**Action item:** Exactly reproduce the lines from the top of the entries below through the line containing "Image resolution: width=640", with both ends included.

**Data records:**
◇ ◇ ◇ ◇ ◇ ◇ ◇
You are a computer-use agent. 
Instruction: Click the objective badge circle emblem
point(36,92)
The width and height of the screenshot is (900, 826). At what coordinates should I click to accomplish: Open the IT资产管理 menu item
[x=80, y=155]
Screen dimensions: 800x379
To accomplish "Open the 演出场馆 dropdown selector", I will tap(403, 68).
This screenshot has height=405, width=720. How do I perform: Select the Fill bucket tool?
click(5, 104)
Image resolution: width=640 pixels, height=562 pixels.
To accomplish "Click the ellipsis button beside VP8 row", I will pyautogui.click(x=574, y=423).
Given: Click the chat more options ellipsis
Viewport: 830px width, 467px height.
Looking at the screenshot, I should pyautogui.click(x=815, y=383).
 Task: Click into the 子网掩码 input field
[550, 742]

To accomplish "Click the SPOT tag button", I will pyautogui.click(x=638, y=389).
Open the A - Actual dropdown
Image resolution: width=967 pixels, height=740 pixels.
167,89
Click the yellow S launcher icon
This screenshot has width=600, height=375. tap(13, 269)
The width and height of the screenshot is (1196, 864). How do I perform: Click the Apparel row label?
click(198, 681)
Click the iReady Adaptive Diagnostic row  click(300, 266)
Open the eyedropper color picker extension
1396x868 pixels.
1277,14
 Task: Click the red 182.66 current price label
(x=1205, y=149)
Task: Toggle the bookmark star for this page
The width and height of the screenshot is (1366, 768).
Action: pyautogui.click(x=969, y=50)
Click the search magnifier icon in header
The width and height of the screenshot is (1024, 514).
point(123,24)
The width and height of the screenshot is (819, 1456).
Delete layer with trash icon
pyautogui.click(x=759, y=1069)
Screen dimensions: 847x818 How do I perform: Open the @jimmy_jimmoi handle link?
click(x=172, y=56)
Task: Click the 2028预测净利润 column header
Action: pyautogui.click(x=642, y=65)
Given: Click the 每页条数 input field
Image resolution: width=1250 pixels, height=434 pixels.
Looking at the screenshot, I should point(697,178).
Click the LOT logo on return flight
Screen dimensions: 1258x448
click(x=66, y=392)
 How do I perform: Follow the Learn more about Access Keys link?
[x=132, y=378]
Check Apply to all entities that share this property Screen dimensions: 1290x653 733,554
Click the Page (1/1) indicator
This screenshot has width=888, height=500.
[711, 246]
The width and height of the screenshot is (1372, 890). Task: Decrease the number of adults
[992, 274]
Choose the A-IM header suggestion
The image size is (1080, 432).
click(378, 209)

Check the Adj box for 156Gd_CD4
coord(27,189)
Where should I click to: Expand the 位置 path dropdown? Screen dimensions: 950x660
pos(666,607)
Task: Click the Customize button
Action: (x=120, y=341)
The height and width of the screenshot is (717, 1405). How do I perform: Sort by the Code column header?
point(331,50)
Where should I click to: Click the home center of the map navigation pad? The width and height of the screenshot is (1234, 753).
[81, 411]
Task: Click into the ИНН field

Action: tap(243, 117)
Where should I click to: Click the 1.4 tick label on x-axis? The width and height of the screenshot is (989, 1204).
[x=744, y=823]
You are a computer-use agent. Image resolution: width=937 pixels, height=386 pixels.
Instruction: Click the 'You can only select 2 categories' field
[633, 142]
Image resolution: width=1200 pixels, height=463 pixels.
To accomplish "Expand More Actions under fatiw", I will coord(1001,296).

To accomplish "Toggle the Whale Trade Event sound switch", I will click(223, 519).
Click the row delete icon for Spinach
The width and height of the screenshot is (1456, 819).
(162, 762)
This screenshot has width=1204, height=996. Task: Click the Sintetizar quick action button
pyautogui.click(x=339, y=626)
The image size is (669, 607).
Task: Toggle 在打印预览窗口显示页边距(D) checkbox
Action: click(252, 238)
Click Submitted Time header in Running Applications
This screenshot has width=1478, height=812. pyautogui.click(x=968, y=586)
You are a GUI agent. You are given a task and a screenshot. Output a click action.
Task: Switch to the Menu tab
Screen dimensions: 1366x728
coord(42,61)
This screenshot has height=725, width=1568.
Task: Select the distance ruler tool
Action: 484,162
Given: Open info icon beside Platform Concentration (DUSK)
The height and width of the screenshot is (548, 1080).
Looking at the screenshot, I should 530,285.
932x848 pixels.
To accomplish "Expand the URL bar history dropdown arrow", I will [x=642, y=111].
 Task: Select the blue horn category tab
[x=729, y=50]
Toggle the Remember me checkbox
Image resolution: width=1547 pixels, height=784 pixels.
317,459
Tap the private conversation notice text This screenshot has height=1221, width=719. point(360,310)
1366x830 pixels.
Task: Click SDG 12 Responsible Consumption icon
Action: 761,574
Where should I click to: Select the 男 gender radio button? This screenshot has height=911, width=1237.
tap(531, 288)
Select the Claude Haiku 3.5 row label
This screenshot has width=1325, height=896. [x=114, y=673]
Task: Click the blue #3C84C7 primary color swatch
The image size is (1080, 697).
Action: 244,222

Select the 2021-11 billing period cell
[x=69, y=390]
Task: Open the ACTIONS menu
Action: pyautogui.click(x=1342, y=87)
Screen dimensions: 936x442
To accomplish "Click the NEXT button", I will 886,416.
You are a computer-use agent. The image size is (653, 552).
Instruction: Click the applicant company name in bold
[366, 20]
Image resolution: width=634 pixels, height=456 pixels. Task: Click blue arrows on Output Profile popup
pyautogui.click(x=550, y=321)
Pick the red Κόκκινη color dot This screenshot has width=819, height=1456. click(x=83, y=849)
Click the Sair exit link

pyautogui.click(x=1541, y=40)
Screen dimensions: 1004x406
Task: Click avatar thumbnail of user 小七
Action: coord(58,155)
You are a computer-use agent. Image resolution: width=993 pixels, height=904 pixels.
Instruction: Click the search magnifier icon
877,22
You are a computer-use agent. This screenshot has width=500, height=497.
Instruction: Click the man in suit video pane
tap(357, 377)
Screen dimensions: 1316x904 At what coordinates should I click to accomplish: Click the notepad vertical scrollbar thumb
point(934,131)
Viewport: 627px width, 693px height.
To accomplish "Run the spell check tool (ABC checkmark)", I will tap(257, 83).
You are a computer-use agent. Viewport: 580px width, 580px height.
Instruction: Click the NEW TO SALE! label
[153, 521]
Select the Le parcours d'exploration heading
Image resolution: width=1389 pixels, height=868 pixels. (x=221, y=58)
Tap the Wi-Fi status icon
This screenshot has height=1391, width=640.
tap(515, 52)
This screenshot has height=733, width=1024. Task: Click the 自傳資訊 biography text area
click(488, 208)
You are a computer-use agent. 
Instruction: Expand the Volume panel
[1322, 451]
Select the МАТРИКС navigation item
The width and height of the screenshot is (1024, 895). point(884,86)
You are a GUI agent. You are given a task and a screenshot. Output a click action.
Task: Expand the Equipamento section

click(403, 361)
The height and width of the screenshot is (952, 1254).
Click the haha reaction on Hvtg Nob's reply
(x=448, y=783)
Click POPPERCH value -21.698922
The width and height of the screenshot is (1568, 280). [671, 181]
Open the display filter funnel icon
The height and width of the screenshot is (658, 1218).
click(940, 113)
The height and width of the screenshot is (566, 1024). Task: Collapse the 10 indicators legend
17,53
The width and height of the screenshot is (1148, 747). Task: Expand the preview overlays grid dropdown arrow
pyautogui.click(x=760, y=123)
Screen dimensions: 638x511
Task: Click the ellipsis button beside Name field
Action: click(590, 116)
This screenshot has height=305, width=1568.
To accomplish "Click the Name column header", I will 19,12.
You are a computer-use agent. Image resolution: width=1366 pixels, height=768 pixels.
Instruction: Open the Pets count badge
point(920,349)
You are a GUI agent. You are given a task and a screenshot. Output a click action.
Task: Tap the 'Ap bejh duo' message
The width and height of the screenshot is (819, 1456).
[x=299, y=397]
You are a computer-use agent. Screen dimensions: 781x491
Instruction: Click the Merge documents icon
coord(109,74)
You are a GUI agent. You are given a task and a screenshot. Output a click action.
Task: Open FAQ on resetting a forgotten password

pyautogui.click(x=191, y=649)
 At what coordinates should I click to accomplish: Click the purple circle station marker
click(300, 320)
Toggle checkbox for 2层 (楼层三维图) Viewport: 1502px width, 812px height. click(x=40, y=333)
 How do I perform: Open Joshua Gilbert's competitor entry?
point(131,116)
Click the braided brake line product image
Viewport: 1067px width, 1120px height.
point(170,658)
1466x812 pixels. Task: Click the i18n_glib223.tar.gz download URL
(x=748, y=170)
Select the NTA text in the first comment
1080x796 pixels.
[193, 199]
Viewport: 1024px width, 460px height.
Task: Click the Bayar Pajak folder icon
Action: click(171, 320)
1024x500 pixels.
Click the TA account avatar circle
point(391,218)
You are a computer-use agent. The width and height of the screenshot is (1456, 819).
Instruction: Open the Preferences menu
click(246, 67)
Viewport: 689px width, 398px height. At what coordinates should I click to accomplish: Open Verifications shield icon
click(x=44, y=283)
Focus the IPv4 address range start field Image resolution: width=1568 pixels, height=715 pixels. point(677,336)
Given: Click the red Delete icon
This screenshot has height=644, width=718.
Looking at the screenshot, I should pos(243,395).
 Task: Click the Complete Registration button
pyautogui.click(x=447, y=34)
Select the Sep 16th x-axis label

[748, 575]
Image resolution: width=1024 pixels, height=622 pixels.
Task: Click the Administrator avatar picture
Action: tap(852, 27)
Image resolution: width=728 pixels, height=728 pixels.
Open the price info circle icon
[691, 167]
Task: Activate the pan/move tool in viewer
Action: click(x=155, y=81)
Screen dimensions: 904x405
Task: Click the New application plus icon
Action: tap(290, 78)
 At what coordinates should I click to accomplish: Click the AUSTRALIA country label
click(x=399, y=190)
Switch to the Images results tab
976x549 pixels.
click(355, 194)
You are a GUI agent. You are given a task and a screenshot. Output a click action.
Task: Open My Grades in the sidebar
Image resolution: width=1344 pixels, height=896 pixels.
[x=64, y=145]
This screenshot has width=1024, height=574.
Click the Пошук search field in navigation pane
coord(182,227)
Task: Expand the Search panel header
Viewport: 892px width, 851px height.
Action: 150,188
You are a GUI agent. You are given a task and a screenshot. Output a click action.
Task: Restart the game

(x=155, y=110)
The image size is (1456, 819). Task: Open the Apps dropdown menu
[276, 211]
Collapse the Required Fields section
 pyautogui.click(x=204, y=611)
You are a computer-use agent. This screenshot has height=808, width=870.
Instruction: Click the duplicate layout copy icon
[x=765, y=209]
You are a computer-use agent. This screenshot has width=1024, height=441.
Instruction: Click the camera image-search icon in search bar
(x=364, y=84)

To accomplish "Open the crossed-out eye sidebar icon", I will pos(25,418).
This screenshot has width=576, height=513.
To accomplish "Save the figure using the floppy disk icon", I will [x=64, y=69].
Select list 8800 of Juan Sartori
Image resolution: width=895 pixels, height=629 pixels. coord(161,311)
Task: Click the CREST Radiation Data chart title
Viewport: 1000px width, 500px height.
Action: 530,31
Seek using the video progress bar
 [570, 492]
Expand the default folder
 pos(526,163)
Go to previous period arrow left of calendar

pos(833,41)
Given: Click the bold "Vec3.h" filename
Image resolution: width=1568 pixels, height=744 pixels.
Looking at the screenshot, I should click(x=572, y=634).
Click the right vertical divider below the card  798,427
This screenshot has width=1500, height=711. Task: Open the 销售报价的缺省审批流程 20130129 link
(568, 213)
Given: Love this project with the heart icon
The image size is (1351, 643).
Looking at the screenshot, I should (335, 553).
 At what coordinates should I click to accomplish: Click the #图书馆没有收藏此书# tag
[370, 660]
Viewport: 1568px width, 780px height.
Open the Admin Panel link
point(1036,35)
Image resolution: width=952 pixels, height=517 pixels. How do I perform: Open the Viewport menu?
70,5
◇ ◇ ◇ ◇ ◇ ◇ ◇
**Expected answer:**
You are a computer-use agent. 
Instruction: Click the objective badge circle emblem
point(36,92)
The width and height of the screenshot is (900, 826). At what coordinates should I click to accomplish: Open the IT资产管理 menu item
[x=80, y=155]
Screen dimensions: 800x379
To accomplish "Open the 演出场馆 dropdown selector", I will tap(403, 68).
This screenshot has height=405, width=720. How do I perform: Select the Fill bucket tool?
click(5, 104)
Image resolution: width=640 pixels, height=562 pixels.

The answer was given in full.